+++ Data to examine

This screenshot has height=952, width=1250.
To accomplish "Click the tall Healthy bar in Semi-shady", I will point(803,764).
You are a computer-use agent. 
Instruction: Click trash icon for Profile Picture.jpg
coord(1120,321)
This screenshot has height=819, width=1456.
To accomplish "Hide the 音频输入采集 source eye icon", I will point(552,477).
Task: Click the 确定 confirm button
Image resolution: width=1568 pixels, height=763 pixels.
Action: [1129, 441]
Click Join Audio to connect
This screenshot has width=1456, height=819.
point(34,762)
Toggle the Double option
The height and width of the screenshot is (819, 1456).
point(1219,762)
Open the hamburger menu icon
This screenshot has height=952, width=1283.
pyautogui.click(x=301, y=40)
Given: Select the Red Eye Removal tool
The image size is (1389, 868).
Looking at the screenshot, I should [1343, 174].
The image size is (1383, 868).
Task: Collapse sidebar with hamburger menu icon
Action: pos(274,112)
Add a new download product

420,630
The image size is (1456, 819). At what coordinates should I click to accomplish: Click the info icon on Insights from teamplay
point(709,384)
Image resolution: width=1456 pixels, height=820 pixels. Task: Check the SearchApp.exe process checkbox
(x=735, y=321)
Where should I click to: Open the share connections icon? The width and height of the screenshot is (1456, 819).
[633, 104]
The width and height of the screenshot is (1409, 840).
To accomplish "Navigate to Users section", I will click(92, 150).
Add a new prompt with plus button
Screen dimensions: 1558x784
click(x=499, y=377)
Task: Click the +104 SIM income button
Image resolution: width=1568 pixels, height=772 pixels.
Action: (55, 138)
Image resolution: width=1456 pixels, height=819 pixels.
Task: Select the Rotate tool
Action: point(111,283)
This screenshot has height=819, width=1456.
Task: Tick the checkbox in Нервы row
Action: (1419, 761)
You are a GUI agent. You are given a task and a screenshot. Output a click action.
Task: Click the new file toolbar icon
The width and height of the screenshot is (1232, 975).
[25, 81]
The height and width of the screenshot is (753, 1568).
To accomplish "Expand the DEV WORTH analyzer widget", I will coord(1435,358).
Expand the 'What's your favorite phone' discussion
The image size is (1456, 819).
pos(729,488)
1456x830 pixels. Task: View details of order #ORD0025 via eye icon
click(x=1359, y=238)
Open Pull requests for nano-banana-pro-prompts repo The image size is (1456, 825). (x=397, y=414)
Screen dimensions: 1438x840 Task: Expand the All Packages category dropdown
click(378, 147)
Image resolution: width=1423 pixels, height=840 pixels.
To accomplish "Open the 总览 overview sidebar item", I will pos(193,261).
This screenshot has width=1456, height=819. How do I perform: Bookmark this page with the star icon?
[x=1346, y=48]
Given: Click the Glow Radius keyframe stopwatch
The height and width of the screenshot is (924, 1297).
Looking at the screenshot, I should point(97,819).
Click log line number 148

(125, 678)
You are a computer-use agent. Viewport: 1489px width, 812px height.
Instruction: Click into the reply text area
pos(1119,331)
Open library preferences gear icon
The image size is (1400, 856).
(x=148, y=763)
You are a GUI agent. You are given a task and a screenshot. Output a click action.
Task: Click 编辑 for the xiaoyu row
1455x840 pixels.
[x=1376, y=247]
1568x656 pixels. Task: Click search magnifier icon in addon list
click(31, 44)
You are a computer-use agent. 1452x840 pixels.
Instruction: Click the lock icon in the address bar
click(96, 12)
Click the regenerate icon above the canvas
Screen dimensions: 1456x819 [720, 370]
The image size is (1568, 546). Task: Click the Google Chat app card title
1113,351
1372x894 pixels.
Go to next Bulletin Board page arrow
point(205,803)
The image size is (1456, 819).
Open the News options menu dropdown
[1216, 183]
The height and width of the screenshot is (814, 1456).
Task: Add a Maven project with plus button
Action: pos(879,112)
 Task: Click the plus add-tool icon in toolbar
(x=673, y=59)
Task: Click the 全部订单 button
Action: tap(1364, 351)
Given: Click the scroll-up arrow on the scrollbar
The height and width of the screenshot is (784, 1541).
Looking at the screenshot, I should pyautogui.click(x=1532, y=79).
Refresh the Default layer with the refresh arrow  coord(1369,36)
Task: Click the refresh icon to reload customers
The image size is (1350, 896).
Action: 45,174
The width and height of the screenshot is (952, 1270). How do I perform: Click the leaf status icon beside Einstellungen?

++++++

**Work to complete:** Search the entries above for lines containing the word "agent", and copy each one.

**Result of this exercise:**
You are a computer-use agent. 
You are a GUI agent. You are given a task and a screenshot. Output a click action.
You are a computer-use agent. Viewport: 1489px width, 812px height.
You are a GUI agent. You are given a task and a screenshot. Output a click action.
You are a computer-use agent. 1452x840 pixels.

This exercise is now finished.